- EXERCISE
If a line in the data below contains the word "Collapse", copy it out.

[Source records]
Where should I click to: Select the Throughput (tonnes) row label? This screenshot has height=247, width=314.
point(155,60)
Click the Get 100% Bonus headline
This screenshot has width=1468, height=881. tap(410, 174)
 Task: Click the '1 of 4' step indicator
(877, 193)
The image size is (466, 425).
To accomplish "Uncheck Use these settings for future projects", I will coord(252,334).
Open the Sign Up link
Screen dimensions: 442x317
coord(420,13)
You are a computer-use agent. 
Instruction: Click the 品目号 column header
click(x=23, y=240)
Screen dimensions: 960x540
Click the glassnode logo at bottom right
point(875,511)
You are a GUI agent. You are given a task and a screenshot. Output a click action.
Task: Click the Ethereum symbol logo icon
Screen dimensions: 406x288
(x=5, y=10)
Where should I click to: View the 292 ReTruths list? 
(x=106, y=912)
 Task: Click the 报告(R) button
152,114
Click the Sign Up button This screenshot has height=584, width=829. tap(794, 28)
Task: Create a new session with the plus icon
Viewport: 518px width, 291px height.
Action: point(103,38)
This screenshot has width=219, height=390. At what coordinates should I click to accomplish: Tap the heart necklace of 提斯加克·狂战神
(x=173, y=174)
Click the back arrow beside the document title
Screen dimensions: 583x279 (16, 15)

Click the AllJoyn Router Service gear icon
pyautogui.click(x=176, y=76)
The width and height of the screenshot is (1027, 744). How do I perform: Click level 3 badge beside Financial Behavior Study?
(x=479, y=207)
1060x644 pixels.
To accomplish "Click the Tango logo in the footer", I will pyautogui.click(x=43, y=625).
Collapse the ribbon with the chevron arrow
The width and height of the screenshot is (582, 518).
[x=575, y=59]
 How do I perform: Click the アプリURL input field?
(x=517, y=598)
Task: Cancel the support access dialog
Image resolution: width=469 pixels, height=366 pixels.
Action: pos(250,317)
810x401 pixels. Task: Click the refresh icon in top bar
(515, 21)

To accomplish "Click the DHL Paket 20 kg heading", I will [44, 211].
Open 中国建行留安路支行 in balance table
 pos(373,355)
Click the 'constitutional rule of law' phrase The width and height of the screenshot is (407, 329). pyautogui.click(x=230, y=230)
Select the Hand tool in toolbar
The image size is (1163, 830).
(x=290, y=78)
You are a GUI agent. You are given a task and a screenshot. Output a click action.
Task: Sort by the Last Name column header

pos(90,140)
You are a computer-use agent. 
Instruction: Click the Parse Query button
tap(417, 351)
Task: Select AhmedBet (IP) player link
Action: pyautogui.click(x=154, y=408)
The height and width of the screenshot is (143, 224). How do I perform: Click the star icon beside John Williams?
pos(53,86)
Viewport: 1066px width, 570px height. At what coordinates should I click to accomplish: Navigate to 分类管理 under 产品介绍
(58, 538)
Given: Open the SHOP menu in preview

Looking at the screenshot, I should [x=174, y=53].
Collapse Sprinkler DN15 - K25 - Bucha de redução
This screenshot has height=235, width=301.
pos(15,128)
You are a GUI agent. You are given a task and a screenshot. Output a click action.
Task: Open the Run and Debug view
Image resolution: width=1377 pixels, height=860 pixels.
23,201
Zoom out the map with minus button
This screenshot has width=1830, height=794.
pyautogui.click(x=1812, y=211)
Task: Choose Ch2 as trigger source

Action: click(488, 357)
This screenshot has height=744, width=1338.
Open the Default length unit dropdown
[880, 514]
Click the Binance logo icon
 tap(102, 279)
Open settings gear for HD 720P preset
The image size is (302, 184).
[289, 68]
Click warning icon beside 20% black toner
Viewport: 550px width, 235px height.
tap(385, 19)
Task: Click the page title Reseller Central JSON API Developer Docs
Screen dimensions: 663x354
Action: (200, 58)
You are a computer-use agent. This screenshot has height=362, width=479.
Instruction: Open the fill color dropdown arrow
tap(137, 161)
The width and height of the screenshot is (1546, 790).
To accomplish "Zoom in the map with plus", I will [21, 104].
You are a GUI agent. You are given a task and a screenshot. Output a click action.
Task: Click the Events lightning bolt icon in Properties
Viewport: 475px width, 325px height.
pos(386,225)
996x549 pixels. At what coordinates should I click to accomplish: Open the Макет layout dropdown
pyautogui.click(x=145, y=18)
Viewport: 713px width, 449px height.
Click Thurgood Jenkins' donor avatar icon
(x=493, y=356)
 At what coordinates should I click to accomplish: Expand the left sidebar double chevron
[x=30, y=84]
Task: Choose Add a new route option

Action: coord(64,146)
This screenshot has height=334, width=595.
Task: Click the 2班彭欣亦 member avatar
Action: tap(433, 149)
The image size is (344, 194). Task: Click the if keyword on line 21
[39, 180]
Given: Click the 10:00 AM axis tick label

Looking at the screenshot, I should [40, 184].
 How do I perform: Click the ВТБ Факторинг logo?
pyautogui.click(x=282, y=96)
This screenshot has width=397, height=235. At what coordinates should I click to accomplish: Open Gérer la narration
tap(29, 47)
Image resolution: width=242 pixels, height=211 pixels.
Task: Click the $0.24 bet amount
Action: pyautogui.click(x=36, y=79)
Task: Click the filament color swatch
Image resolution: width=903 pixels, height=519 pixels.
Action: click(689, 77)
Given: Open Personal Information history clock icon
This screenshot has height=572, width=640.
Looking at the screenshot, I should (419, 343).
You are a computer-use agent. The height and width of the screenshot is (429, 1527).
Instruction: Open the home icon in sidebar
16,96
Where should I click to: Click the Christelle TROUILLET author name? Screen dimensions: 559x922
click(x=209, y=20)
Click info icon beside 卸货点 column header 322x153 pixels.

- WRITTEN SOLUTION
Collapse the ribbon with the chevron arrow
Collapse Sprinkler DN15 - K25 - Bucha de redução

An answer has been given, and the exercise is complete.